Manon Lepomme est plus optimiste : «Il y a beaucoup de tout : one, stand-up, comédies à plusieurs comédiens. Il faut juste trouver sa place.» Et la particularité du Festival, in ou off, est d’être suffisamment reconnu pour attirer un public francophone extrêmement dense et divers. «L’autre jour, j’avais même des Canadiens», sourit-elle. L’idée que les spectacles humoristiques sont privilégiés par un public jeune n’est pas non plus si évidente. Au Palace, on est ravis de constater que les jauges sont garnies de spectateurs de 7 à 77 ans. Plutôt même 77 que 7. Car, quand on consulte les études menées par la direction du off, on s’aperçoit que 53,3 % des festivaliers ont plus de 56 ans (72,5 % ont plus de 46 ans). Pour un public majoritairement féminin (64,5 %).
Crispation
Le vieillissement du public est un enjeu préoccupant. Qui pousse les structures du off à tendre la main aux jeunes spectateurs, avec notamment la mise en place d’une tarification à 9 euros pour les abonnés de 12 à 25 ans. «Il est essentiel de faire venir des jeunes. Même si au final on peut penser qu’une arrivée massive de jeunes spectateurs profitera aussi aux spectacles comiques. Nous faisons le pari de les faire venir, y compris pour l’humour, plutôt que de les perdre», explique Nikson Pitaqaj, le vice-président.

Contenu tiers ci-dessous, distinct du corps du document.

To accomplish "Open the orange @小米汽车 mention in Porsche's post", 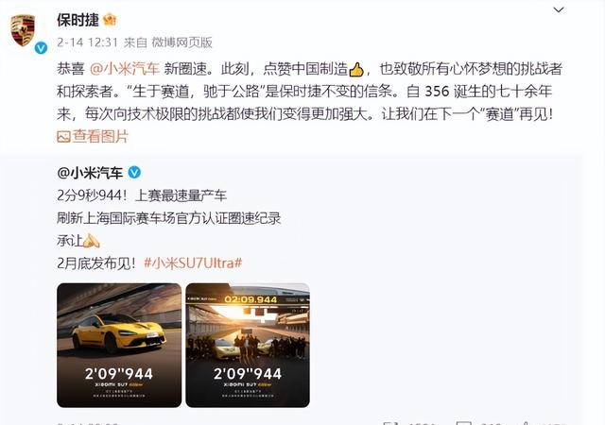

En parallèle, Pitaqaj poursuit son combat pour une réhabilitation de la création dans le off. Il n’y a pas de raison que des compagnies qui travaillent en vue de jouer pour la première fois un spectacle ou une nouvelle mise en scène à Avignon ne bénéficient pas d’un coup de pouce à côté des autoroutes comiques où sont proposés des shows essentiellement créés ailleurs. Pour éviter une certaine crispation de la part des artistes «qui travaillent en amont et se déplacent à Avignon pour de la création», il a mis sur pied un fonds de soutien, depuis deux ans, destiné à éviter la précarisation des compagnies présentant dans le off des spectacles inédits. «Il faut qu’il y ait du respect et une certaine forme de reconnaissance pour le travail de ces artistes. Cette année, le fonds est doté de 240 000 euros et aidera 219 personnes. Cela leur permet de payer les cotisations sociales et de s’inscrire dans une logique professionnelle.» Tout cela est vertueux. Et indirectement, merci qui ? Les frères ennemis comiques bien sûr.